The fact is that no independent social group has ever existed without creating its own pantheon first, and no state eschewing religion has survived for very long. While one might wish governments keep from interfering in matters religious, as it has in western Europe, the results speak for themselves. Low fecundity and high ‘multi-culti’ tolerance has left many of these states with a loss of identity. While my essay on Arcadianism shows the way forward for the secular group that forms this episteme, it still leaves a gap which Islam is filling in a hurry, and the outcome of this is bleak.
The mistake made by many an atheist, and not understood at all by religious types, is in not realising that atheism is a perspective, not a philosophy. It is a one-dimensional viewpoint carrying no values, that the world should be understood as not being created or influenced by gods. After that, atheists have to find their own path of exegesis.

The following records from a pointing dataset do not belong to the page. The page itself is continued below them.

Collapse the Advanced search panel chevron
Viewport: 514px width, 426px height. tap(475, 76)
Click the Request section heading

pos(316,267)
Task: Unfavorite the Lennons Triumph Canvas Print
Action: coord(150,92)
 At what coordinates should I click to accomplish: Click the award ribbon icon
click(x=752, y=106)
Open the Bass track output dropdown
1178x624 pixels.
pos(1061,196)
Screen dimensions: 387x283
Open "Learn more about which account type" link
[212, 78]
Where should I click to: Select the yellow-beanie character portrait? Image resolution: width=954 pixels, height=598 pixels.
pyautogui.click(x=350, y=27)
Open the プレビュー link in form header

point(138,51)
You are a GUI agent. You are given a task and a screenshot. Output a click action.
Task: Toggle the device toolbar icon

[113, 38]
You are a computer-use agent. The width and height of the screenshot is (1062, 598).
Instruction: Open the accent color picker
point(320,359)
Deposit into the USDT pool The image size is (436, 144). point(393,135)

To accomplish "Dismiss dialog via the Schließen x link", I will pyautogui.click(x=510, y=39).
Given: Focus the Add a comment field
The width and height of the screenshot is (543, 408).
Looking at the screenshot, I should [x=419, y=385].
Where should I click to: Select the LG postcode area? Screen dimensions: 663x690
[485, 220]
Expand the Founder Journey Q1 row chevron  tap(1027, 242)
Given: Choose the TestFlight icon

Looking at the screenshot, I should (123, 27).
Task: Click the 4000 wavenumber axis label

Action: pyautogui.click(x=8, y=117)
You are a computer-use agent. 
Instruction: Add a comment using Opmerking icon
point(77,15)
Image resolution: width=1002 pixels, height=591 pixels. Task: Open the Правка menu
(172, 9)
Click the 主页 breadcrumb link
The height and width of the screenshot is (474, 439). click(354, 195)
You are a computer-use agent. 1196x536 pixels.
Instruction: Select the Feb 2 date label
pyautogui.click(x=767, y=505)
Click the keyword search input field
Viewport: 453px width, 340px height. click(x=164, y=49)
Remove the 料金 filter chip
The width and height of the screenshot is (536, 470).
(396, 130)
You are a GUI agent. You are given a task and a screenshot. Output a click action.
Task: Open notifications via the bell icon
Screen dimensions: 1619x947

Compare that to the solidity of religion which offers to fulfil the deep human needs of ritual, connection, and inspiration. But religious faith goes further than codifying mores, moving into areas of unverifiable conjecture.
There’s no question that the atheistic viewpoint is correct. The spiritual viewpoint lacks the coherence required to construct a realistic world-view; it will be too obsessed with revealing 'The Truth'. It requires explicit and exclusive use of the imagination with support of possibly psychopathic spruikers, and is thus strictly individual to all seven billion-odd of us, albeit channelled along cultural lines. On the other hand, atheism offers no way to run a society of an advanced species. For this you need a mechanism that has evolved in parallel with it to ensure societal cohesion through a belief in shared values.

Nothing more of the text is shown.